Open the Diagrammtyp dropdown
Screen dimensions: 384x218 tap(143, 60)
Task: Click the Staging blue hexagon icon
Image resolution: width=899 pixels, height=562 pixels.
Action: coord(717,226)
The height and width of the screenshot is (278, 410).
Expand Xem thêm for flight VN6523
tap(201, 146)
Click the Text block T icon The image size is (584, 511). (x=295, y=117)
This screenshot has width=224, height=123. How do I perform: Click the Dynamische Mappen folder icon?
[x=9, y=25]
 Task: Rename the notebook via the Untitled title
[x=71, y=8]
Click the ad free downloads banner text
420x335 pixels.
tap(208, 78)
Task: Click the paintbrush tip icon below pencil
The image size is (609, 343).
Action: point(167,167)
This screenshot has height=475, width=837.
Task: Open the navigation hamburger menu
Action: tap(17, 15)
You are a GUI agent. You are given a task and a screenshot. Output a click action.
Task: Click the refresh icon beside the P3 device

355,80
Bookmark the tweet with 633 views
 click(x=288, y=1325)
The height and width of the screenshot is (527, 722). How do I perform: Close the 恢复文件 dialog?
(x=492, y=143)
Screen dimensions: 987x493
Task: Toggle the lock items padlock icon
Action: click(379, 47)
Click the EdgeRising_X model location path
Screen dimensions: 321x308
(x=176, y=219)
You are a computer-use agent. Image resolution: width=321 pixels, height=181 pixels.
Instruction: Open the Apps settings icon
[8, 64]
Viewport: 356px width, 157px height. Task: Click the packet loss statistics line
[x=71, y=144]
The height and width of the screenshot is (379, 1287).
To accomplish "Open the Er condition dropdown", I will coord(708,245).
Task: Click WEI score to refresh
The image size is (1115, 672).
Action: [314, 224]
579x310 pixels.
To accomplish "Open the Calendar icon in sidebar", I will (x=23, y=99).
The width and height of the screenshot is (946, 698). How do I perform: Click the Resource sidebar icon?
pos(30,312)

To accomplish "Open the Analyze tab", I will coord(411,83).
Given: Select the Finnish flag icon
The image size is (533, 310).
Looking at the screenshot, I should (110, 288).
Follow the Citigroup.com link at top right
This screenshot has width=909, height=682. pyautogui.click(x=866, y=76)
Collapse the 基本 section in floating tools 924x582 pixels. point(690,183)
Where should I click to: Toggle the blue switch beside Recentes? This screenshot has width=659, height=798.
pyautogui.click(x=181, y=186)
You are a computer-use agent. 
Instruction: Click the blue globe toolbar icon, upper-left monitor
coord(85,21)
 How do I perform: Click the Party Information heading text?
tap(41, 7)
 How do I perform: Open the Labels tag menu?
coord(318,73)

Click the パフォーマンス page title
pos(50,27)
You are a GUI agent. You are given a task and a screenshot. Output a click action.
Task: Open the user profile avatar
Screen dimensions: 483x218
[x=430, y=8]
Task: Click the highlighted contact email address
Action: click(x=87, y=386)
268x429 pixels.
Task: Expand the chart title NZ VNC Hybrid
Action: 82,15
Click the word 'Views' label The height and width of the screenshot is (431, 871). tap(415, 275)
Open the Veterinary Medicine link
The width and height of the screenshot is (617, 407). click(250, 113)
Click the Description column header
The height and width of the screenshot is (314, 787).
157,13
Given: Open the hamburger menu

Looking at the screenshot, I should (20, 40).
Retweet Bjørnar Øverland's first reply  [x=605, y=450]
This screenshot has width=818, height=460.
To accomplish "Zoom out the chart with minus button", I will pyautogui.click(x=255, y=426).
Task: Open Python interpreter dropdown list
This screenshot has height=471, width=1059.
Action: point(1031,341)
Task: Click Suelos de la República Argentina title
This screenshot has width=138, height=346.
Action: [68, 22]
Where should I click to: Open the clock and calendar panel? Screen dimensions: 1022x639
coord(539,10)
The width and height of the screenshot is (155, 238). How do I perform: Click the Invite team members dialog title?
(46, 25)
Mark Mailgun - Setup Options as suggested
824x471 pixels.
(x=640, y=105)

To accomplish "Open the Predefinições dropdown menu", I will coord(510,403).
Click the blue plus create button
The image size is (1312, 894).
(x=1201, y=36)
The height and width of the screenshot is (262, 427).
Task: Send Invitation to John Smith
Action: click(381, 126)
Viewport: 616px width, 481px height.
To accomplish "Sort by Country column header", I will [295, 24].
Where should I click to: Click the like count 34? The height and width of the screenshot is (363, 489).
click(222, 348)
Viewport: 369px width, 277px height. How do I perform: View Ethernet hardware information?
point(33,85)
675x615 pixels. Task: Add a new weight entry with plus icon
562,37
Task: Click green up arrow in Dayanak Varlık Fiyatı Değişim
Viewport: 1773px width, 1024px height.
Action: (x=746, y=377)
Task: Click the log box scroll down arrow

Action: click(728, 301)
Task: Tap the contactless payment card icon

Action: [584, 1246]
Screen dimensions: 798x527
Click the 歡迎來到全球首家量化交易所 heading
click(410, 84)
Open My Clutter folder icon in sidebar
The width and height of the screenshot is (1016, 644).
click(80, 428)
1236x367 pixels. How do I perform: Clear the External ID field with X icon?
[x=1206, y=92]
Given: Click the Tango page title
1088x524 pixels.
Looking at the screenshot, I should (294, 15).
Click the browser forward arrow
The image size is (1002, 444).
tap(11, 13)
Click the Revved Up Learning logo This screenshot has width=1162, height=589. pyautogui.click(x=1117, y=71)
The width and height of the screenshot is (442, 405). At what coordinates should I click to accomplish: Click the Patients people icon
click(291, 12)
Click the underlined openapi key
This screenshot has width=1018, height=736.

[Exercise aim] Whenever the word "agent" occurs in a line above, copy that line.

[Response to the task]
You are a GUI agent. You are given a task and a screenshot. Output a click action.
You are a computer-use agent. Image resolution: width=321 pixels, height=181 pixels.
You are a computer-use agent. 
You are a GUI agent. You are given a task and a screenshot. Output a click action.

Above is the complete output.